:: Dataset excerpts ::

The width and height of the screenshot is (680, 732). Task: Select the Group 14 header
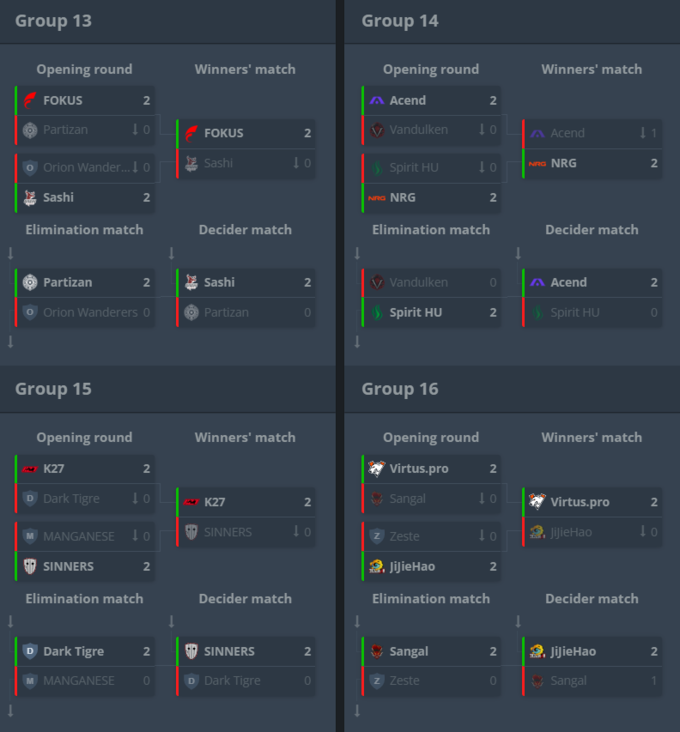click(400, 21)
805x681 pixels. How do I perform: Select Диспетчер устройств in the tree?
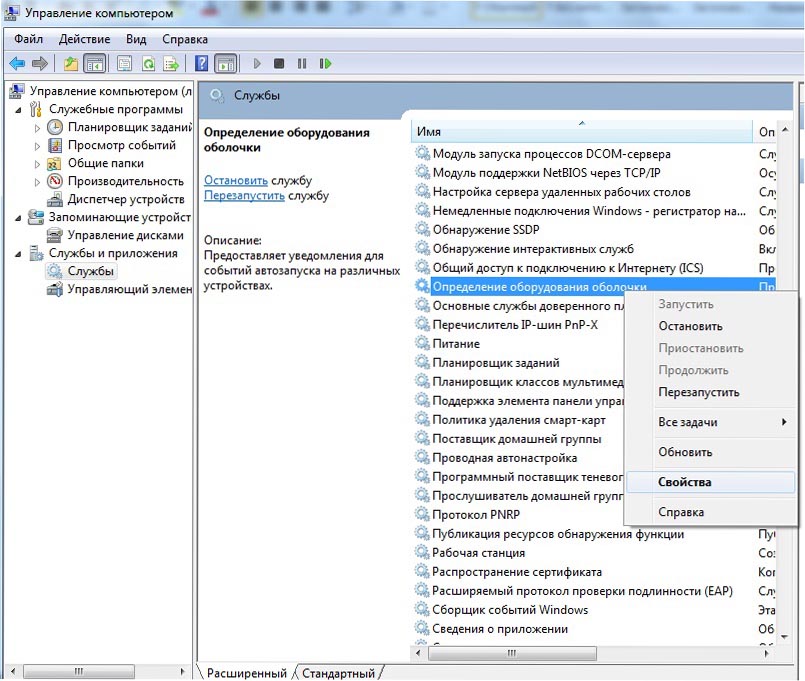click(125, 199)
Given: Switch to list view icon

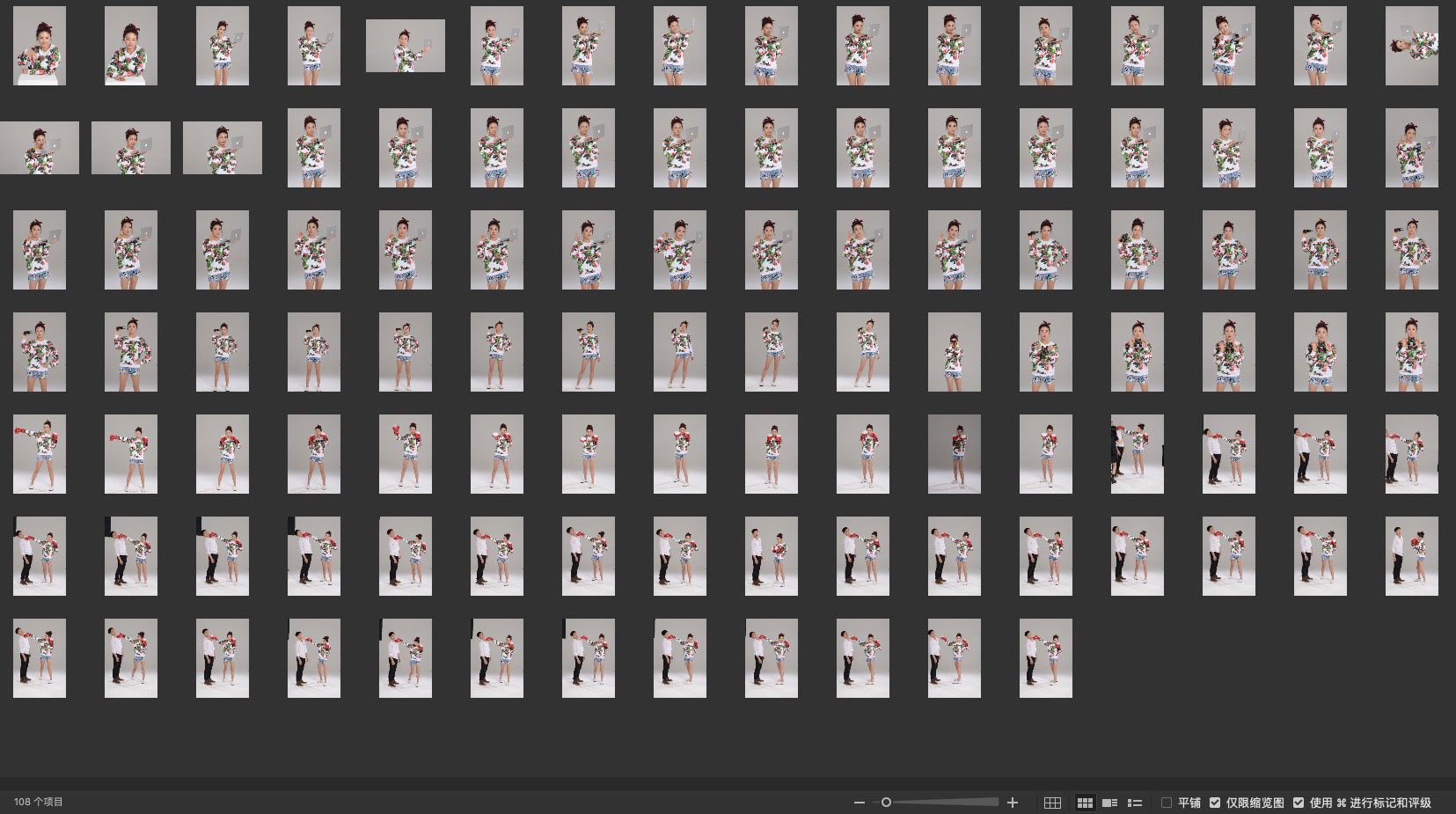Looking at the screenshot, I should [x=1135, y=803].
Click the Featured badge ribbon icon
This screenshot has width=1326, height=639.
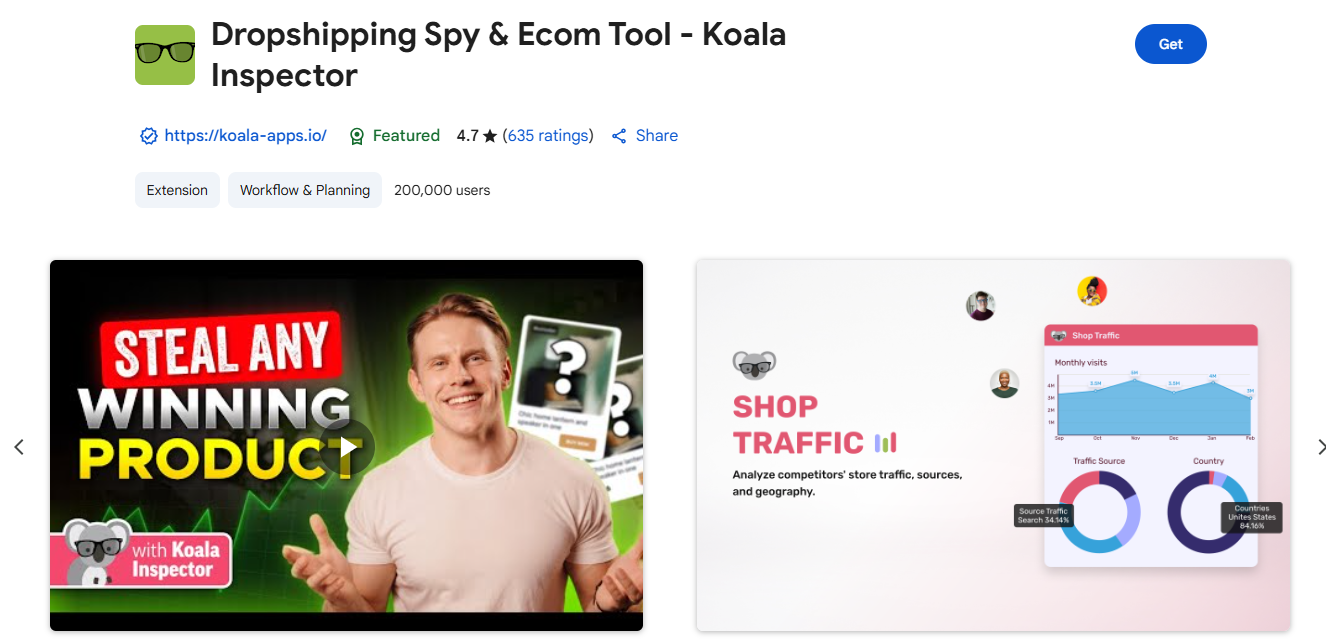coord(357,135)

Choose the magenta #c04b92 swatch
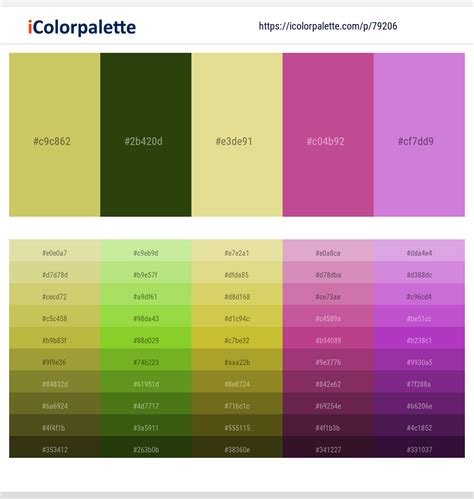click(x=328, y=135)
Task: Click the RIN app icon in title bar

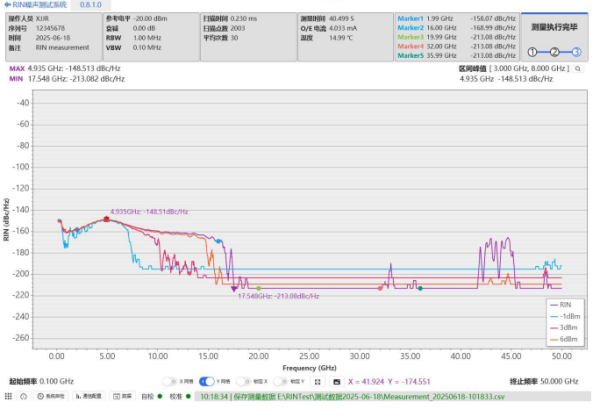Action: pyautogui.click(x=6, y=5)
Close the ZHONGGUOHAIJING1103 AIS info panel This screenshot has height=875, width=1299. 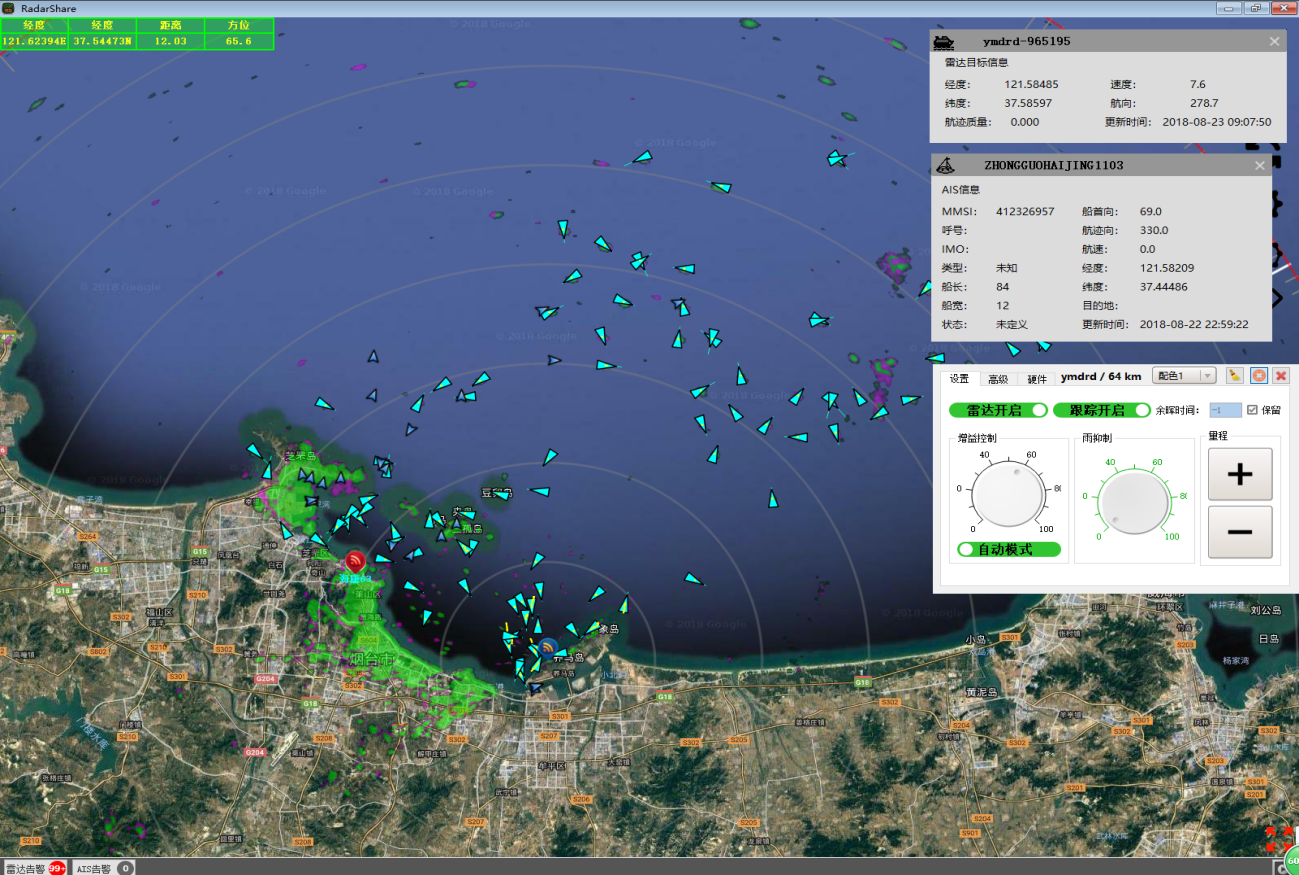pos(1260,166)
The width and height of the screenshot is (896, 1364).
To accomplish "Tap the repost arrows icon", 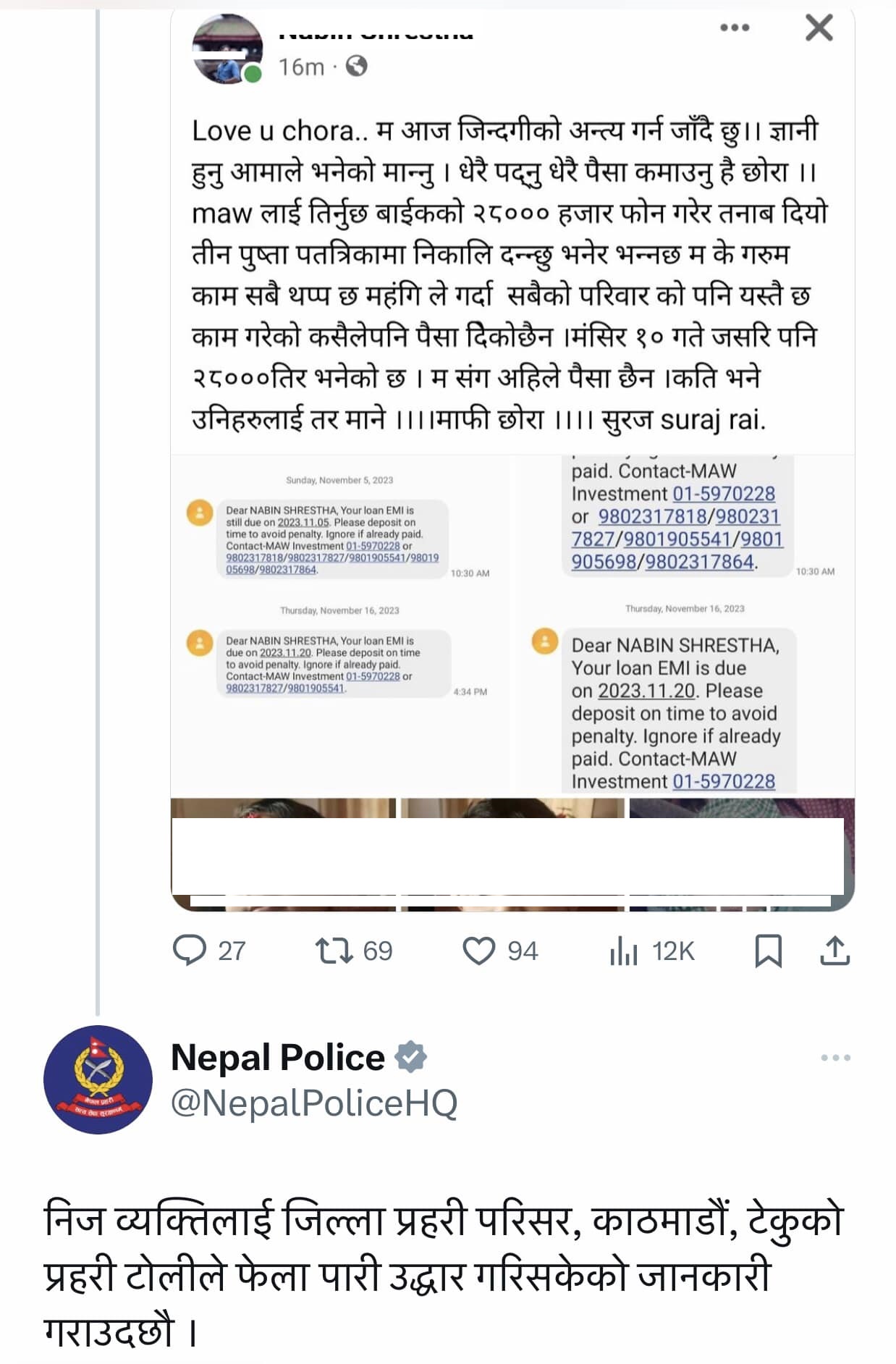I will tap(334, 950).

:::

The images in the entries above should be left out; please reproduce exactly the lines from the first through the one containing "Click the Featured badge ribbon icon".

The width and height of the screenshot is (680, 732). Task: Select the Group 14 header
click(400, 21)
805x681 pixels. How do I perform: Select Диспетчер устройств in the tree?
click(125, 199)
Given: Switch to list view icon

Looking at the screenshot, I should [x=1135, y=803].
Click the Featured badge ribbon icon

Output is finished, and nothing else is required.